A 1-year course of pembrolizumab spread out over 18 doses significantly reduced the risk of recurrence over placebo among patients with stage III melanoma who were deemed to be at high risk for recurrence following surgery, according to a new study presented at the American Association for Cancer Research (AACR) Annual Meeting, held from April 14–18 in Chicago.
“We hope that these data will lead to regulators in the United States and Europe approving pembrolizumab as a new treatment option for these patients,” Alexander M.M. Eggermont, MD, PhD, of the Gustave Roussy Cancer Campus in Villejuif, France, said in a press release. At the AACR meeting, Eggermont presented results of the KEYNOTE-045/EORTC 1325-MG trial.
The large phase III study included a total of 1,019 patients with completely resected stage III melanoma. They were randomized to receive either 200 mg pembrolizumab (n = 514) every 3 weeks for 1 year (total of 18 doses), or to placebo (n = 505). The results of the trial were published simultaneously in the New England Journal of Medicine.
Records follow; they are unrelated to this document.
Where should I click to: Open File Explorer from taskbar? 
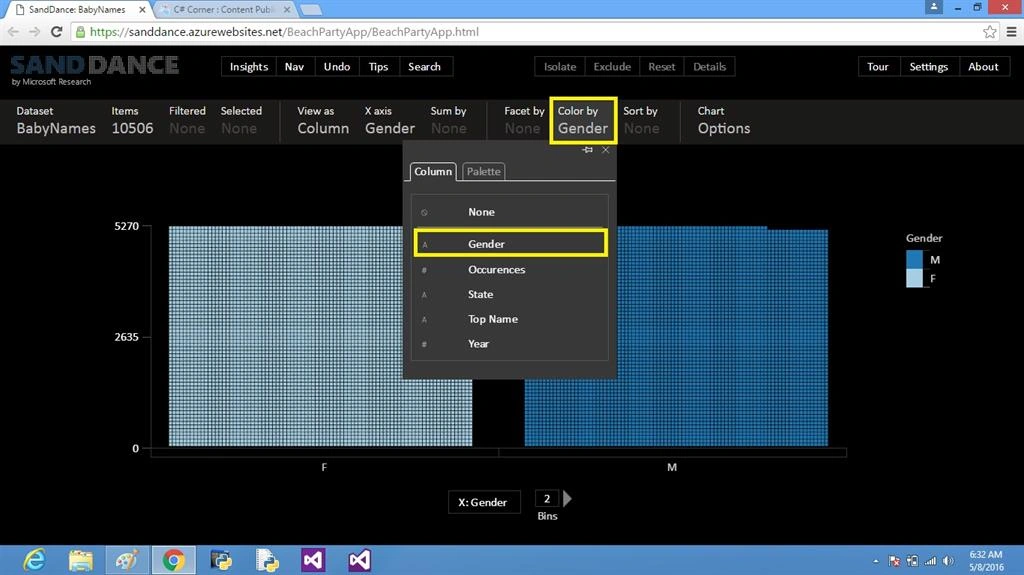point(80,560)
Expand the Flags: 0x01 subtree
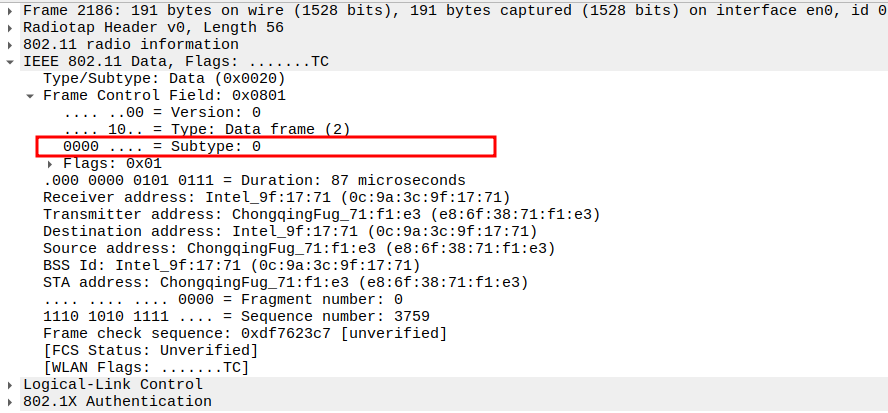The width and height of the screenshot is (888, 413). pos(50,163)
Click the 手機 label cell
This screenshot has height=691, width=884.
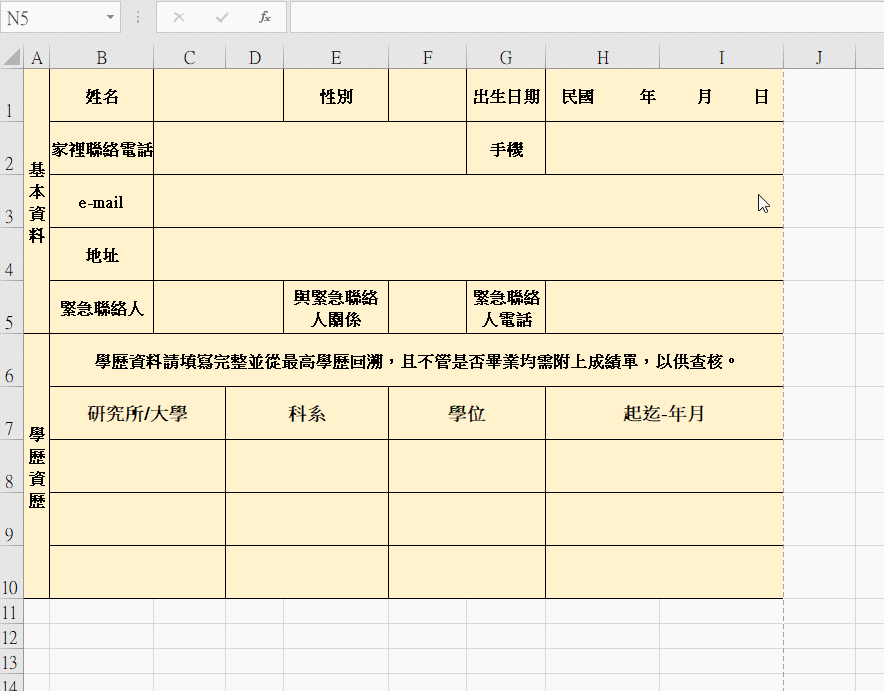(506, 149)
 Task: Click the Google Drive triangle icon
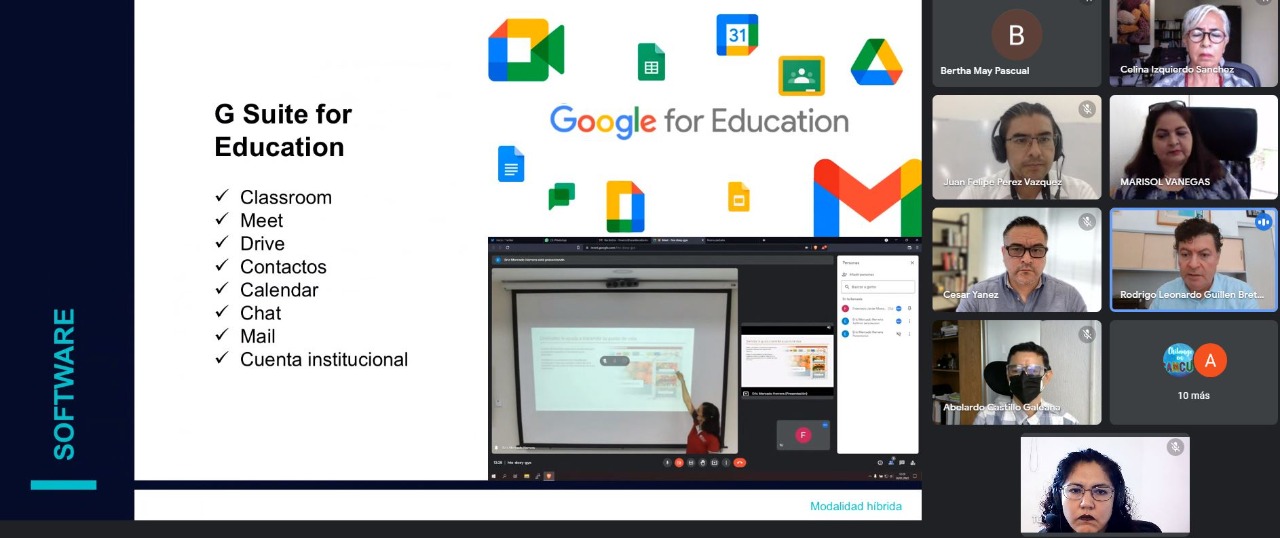tap(876, 62)
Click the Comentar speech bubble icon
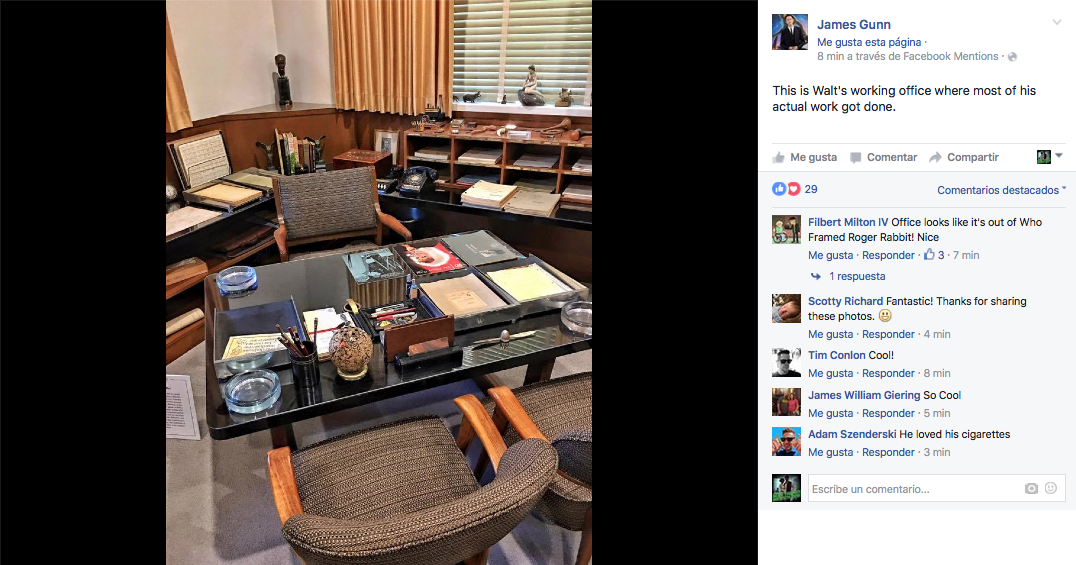Screen dimensions: 1076x565 click(855, 157)
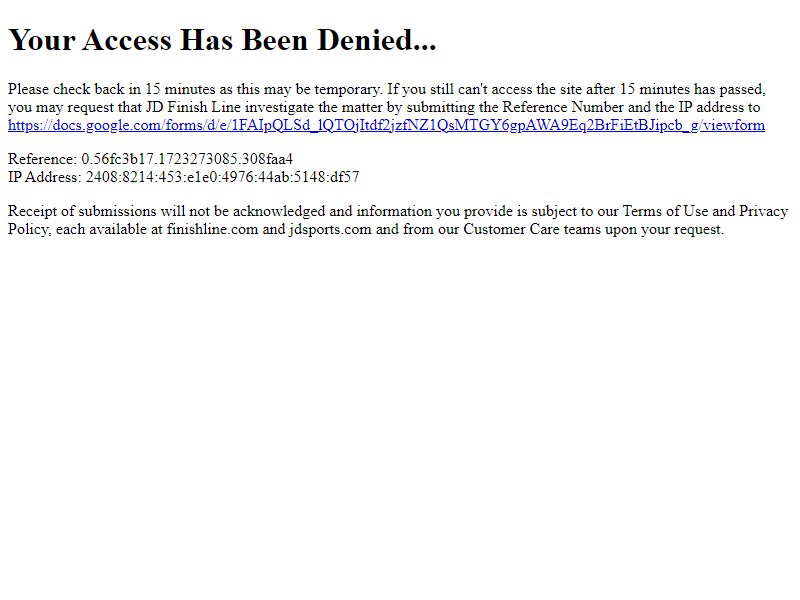This screenshot has height=600, width=800.
Task: Click the "Reference:" label
Action: pyautogui.click(x=42, y=159)
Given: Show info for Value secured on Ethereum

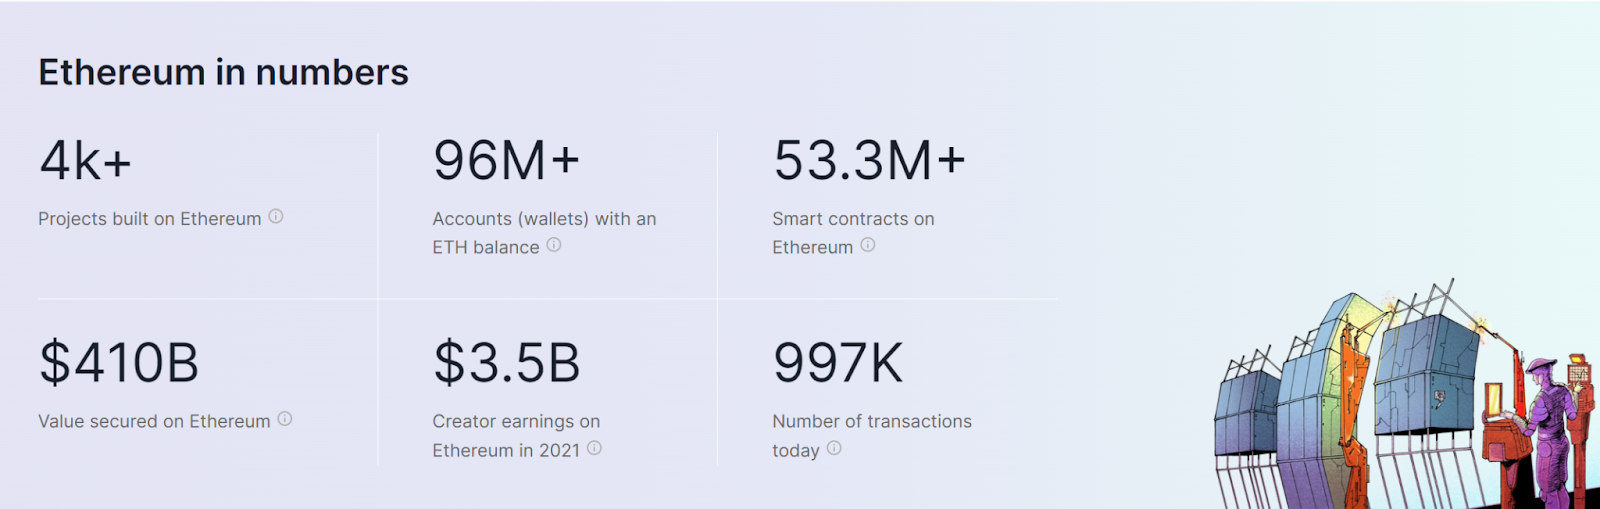Looking at the screenshot, I should click(x=285, y=419).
After a median follow-up of 1.25 years, there were a total of 135 deaths (26.2%) in the pembrolizumab group, compared with 216 deaths (42.7%) in the placebo group. The 12-month RFS rate was 75.4% with the study drug and 61.0% with placebo, for a hazard ratio (HR) of 0.57 (98.4% CI, 0.43–0.74; P < .0001).
In the subgroup of 853 patients with programmed death ligand 1 (PD-L1)-positive tumors, the 1-year RFS rate was 77.1% with pembrolizumab and 62.6% in the placebo group (HR, 0.54; (95% CI, 0.42–0.69; P < .001). The total numbers were smaller, but the same was true in PD-L1–negative patients, favoring pembrolizumab (HR, 0.47; 95% CI, 0.26–0.85; P = .01).
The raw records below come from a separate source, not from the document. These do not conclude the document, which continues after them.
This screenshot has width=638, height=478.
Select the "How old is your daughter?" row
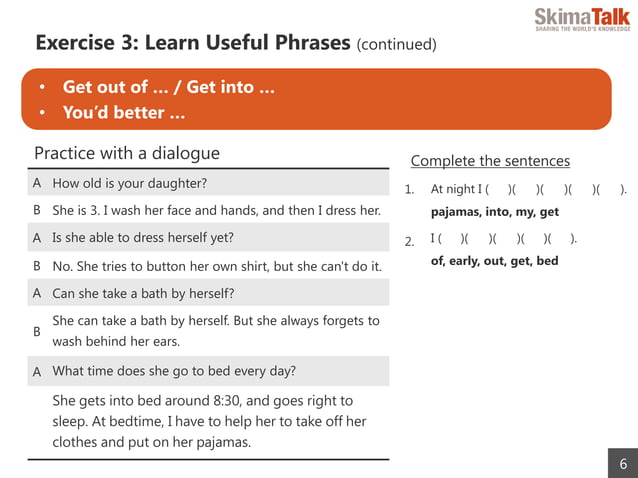point(130,184)
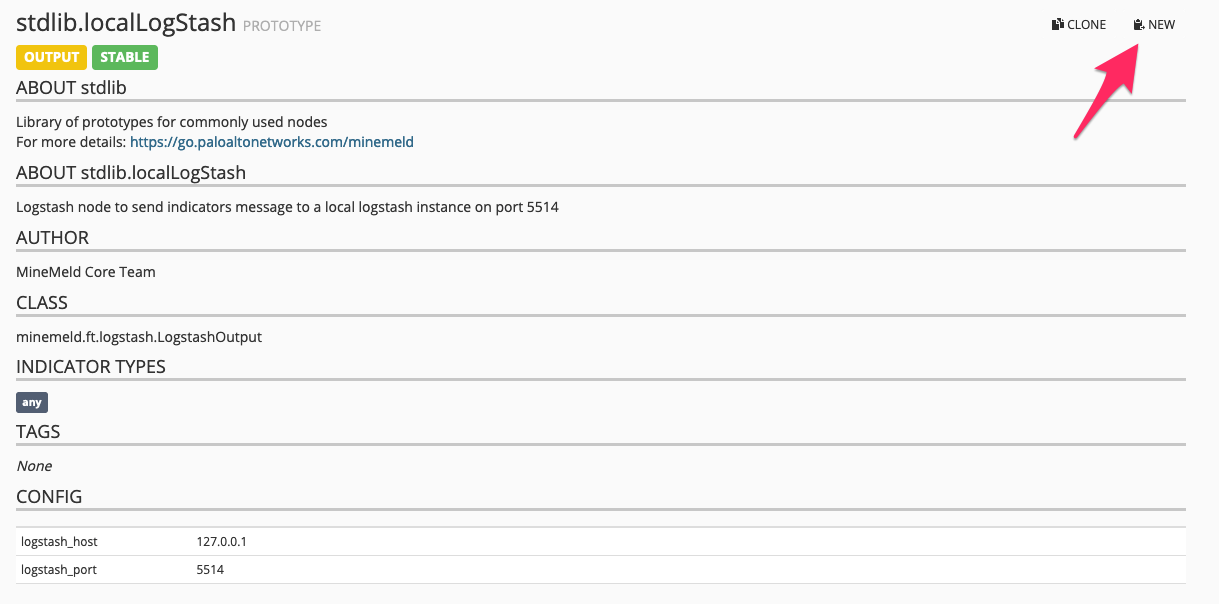Click the minemeld.ft.logstash.LogstashOutput class text
Screen dimensions: 1219x604
coord(139,337)
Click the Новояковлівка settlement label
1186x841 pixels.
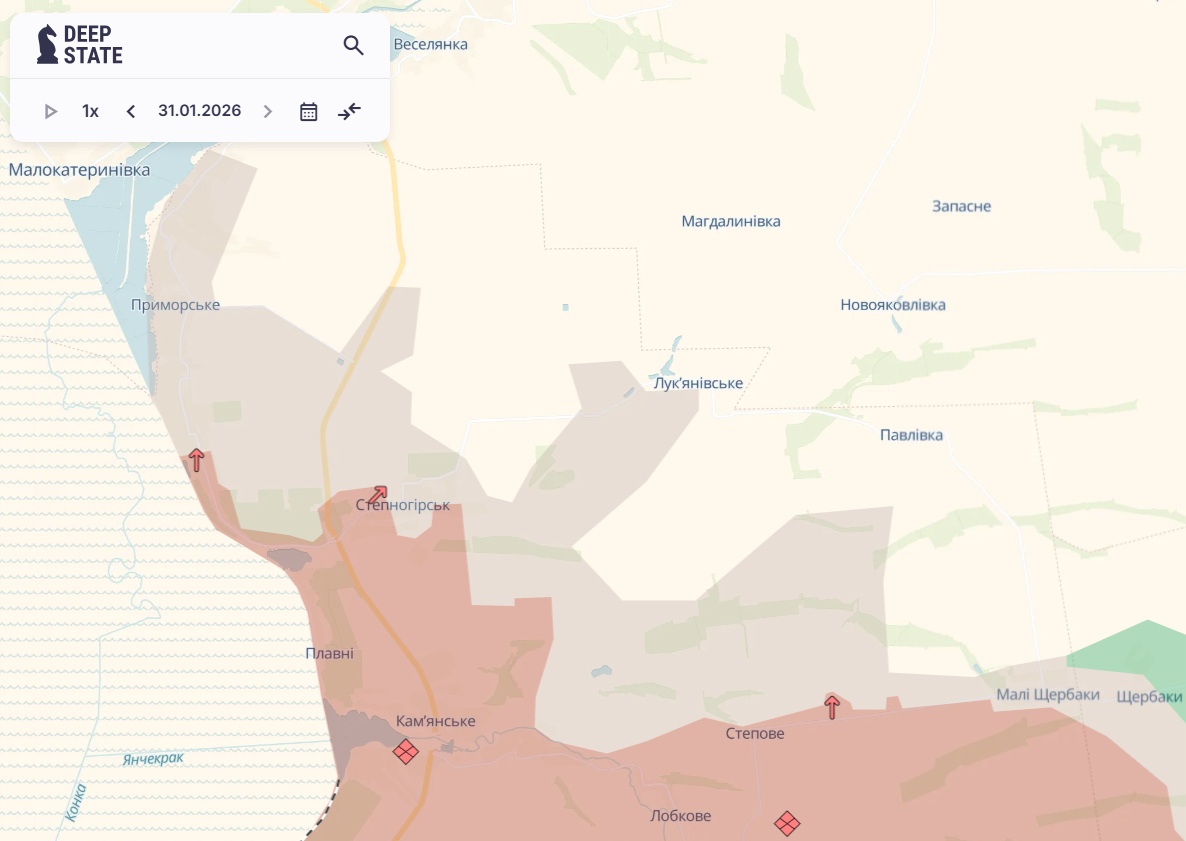click(892, 305)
Adverse events (AEs) of any grade deemed to be related to the trial regimen occurred in 77.8% of pembrolizumab-treated patients and in 66.1% of the patients who were randomized to placebo. AEs of grades 3, 4, or 5 that were related to the regimen were reported in 14.7% of patients in the pembrolizumab group and 3.4% of patients in the placebo group. One patient receiving pembrolizumab died due to myositis.
“An important aspect of this trial is that patients randomized to placebo who have recurrence are offered access to pembrolizumab,” Eggermont said. He noted that this cross-over design is unique among trials of adjuvant therapies for melanoma, and “will permit us to analyze if adjuvant therapy with pembrolizumab right after surgery is better or not than treating only those who relapse and start treatment at relapse.” It remains to be seen whether the RFS benefit will translate into an overall survival benefit with pembrolizumab in this setting.